§ **What is expected**
Print, word for word, the line containing "1400x867 pixels." and all lines beneath it to the end of the entries below. Pictures do not belong in the copy.

Content starts

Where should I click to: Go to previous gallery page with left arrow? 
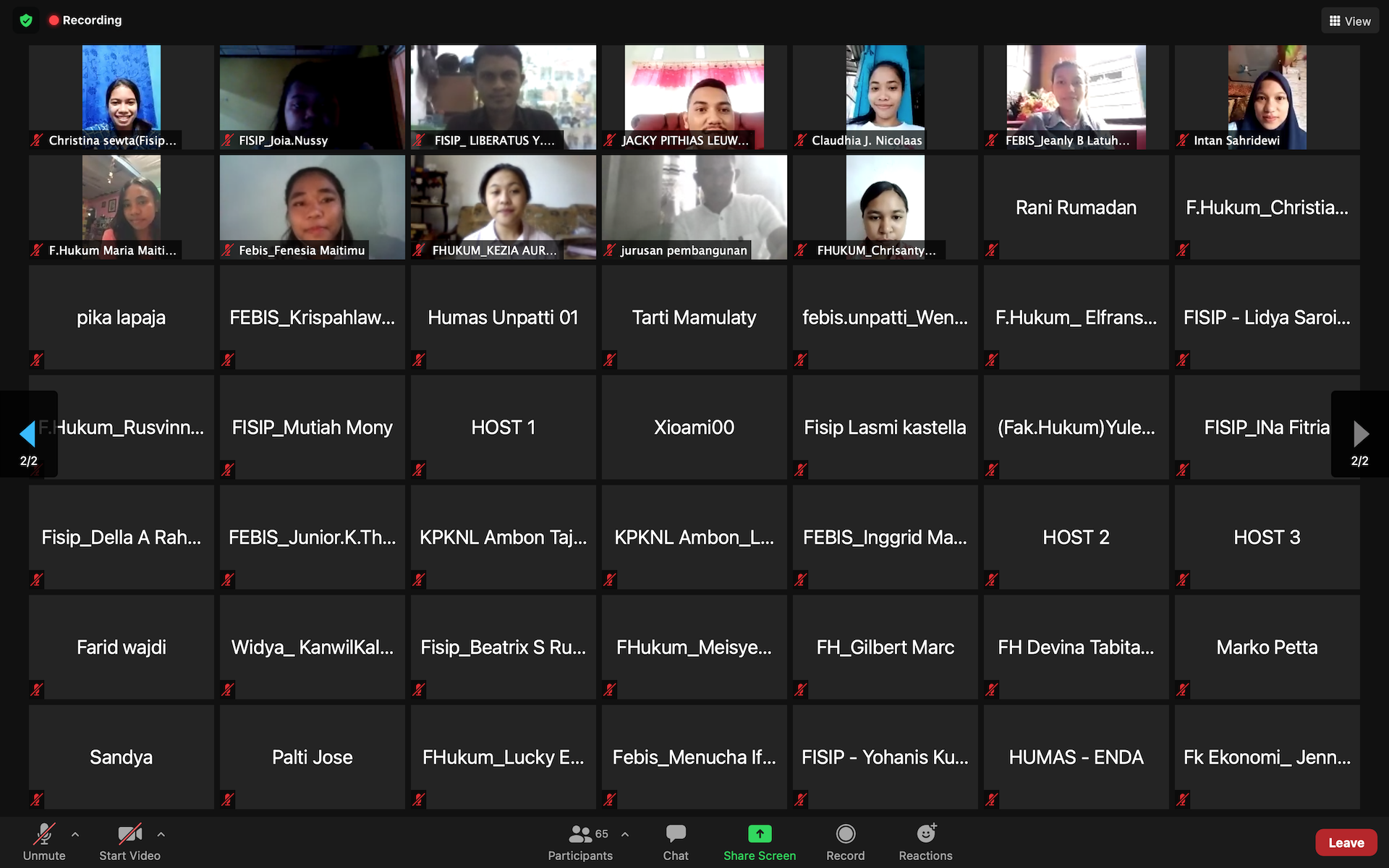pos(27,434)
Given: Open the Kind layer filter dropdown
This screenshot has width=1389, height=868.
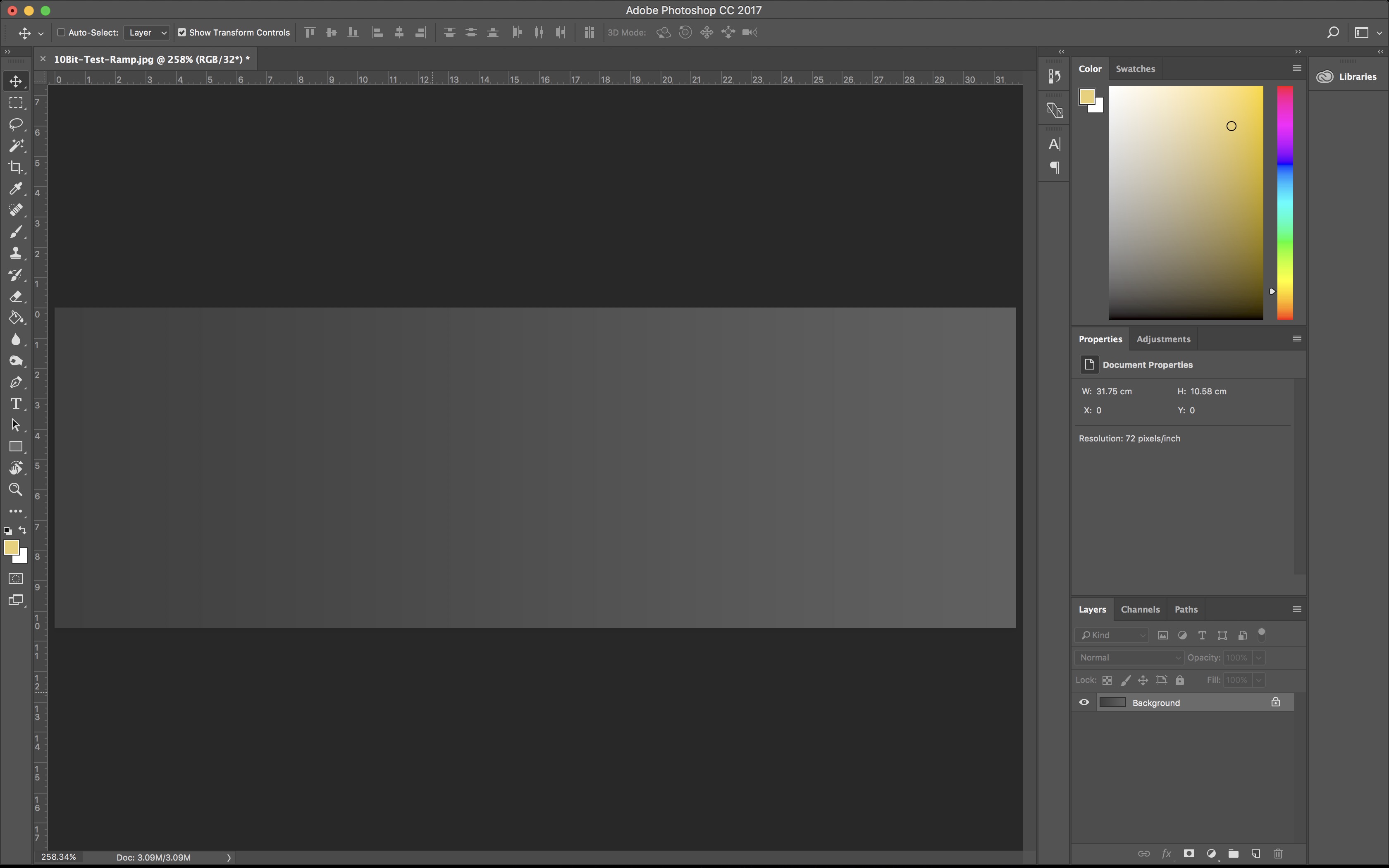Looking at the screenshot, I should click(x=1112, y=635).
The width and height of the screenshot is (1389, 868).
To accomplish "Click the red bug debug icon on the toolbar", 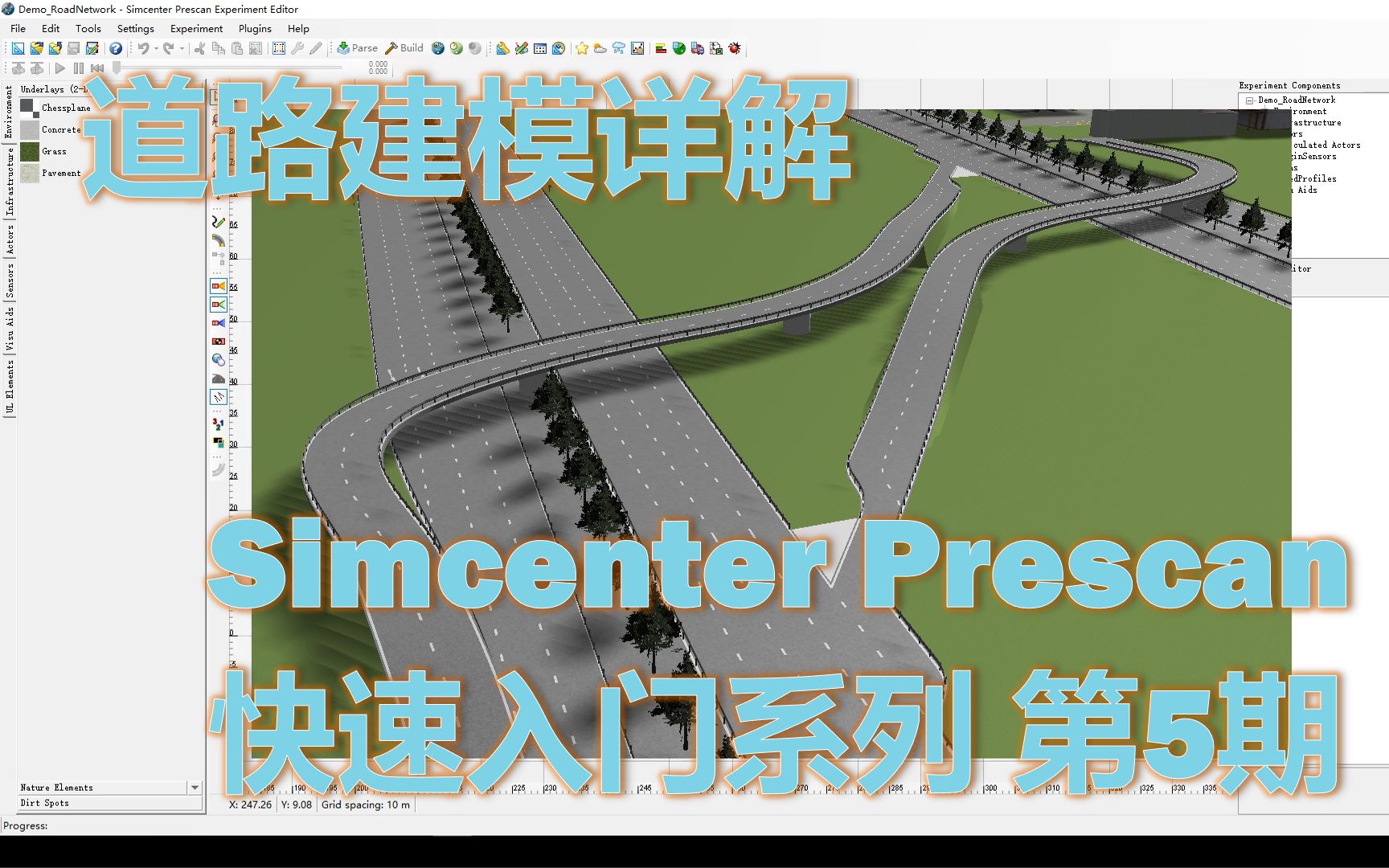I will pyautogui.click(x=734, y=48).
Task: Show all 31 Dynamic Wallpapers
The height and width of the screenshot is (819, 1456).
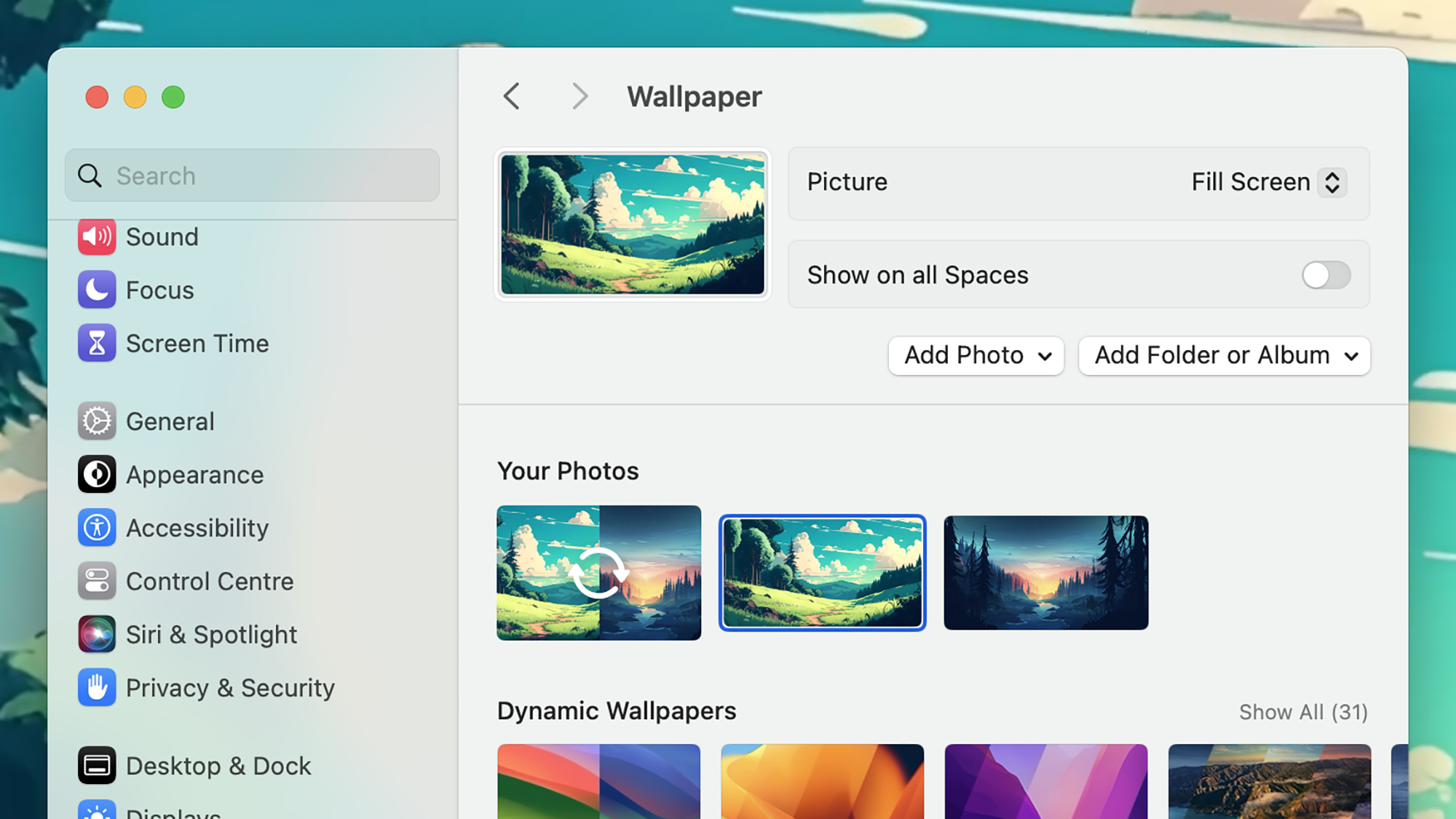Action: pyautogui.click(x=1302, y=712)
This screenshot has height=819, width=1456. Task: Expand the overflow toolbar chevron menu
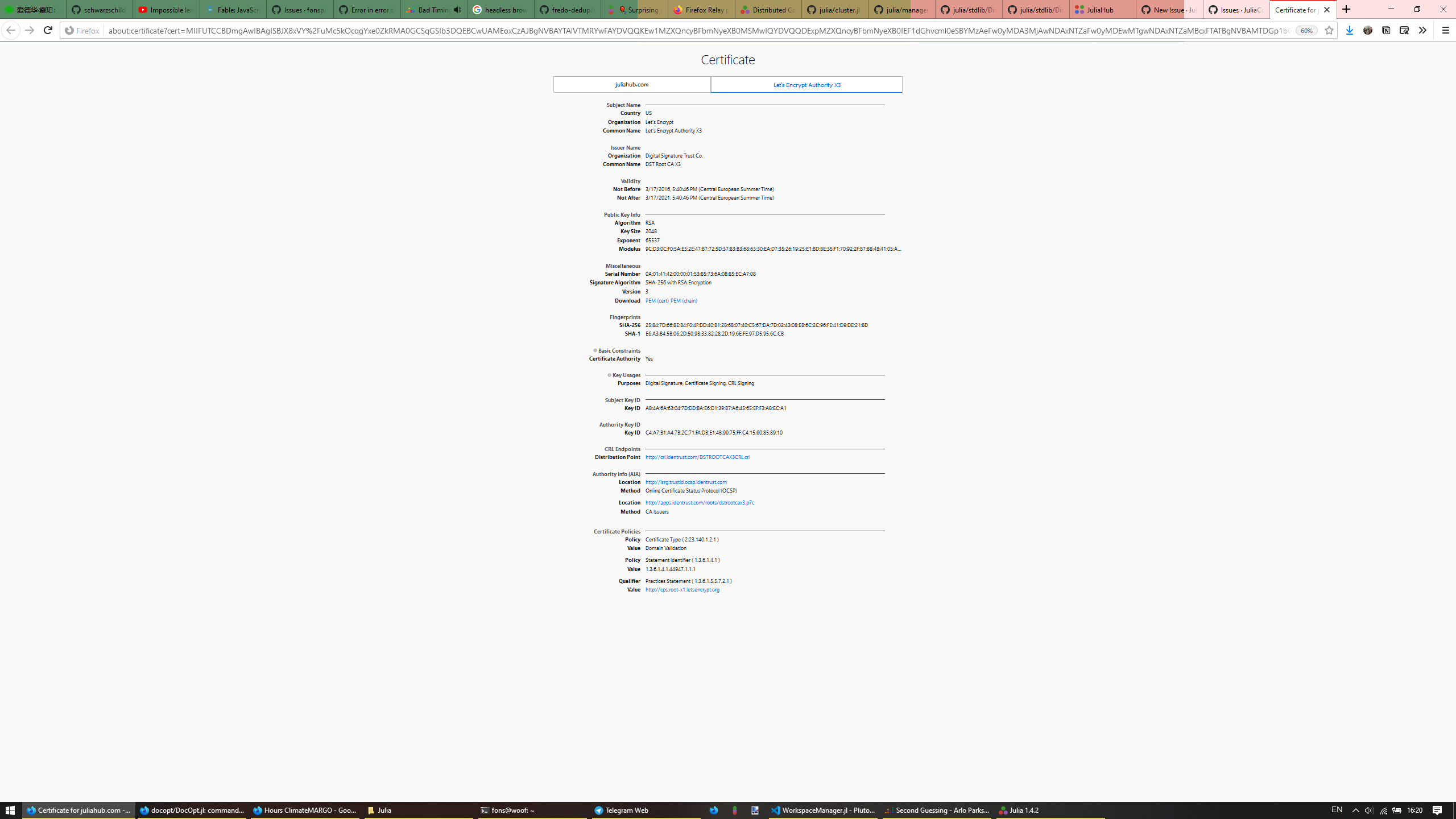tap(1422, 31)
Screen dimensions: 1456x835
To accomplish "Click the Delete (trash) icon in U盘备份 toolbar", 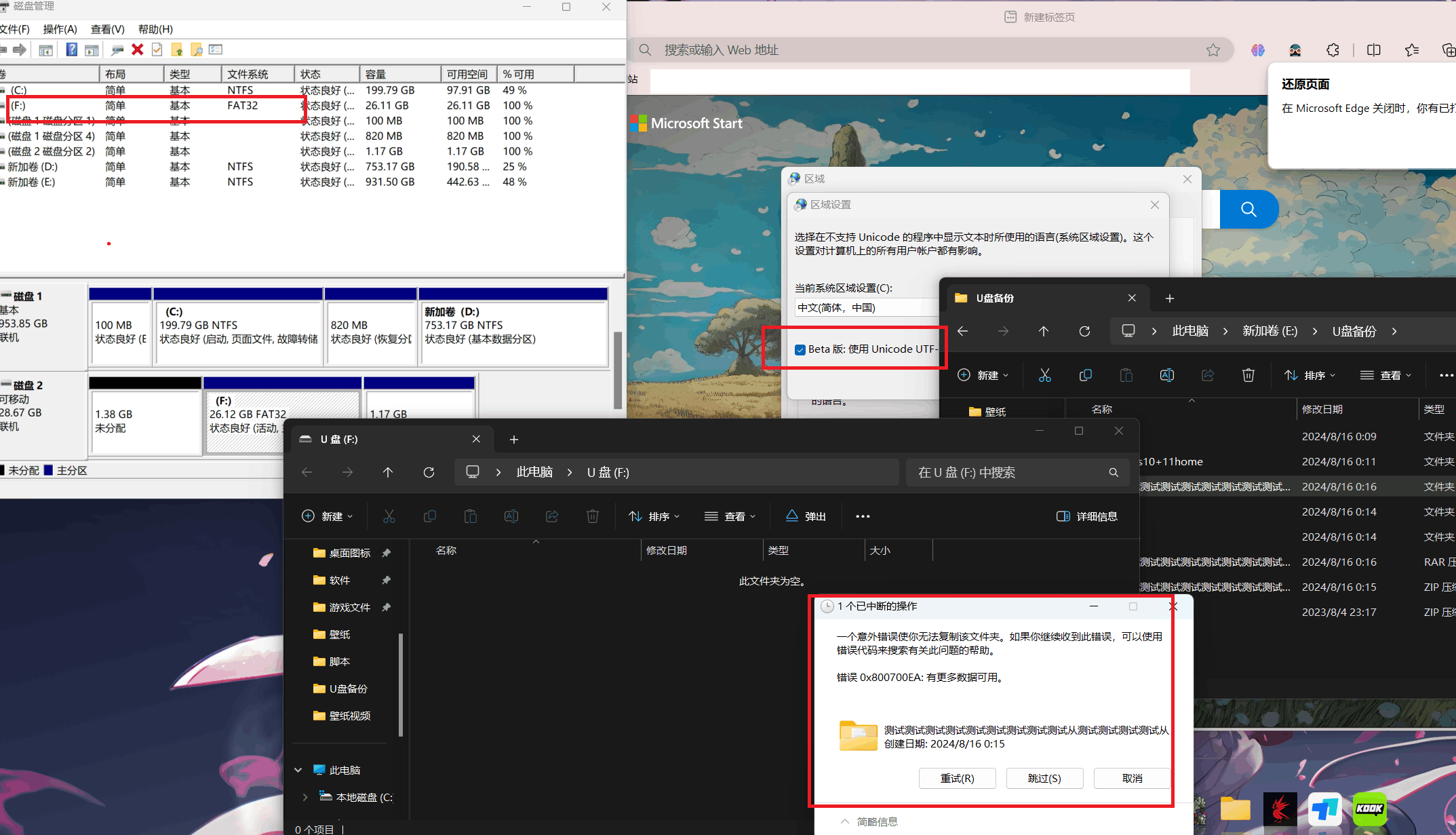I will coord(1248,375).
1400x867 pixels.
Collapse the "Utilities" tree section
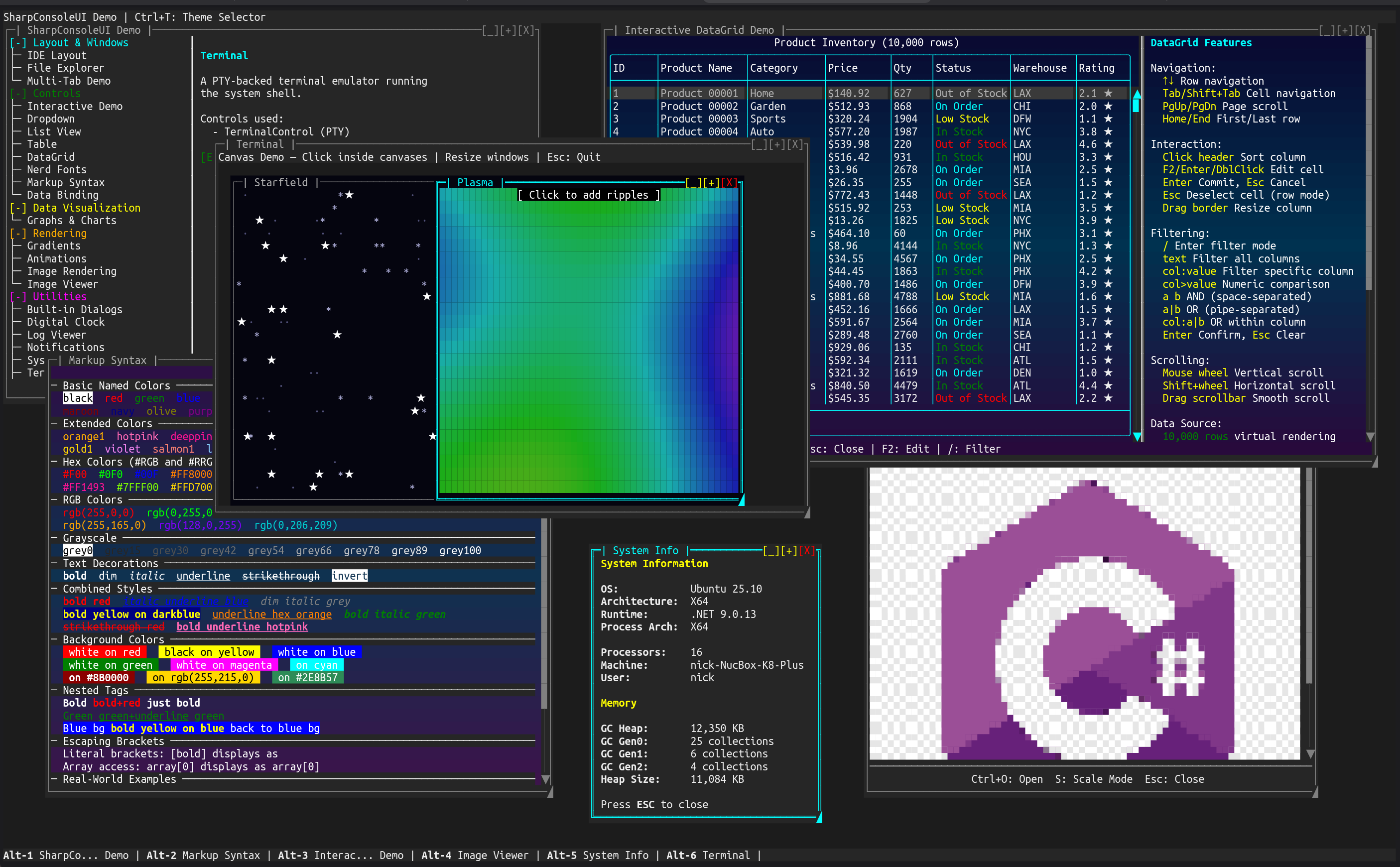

Content ends

§ **Expected answer**
1400x867 pixels.
Collapse the "Utilities" tree section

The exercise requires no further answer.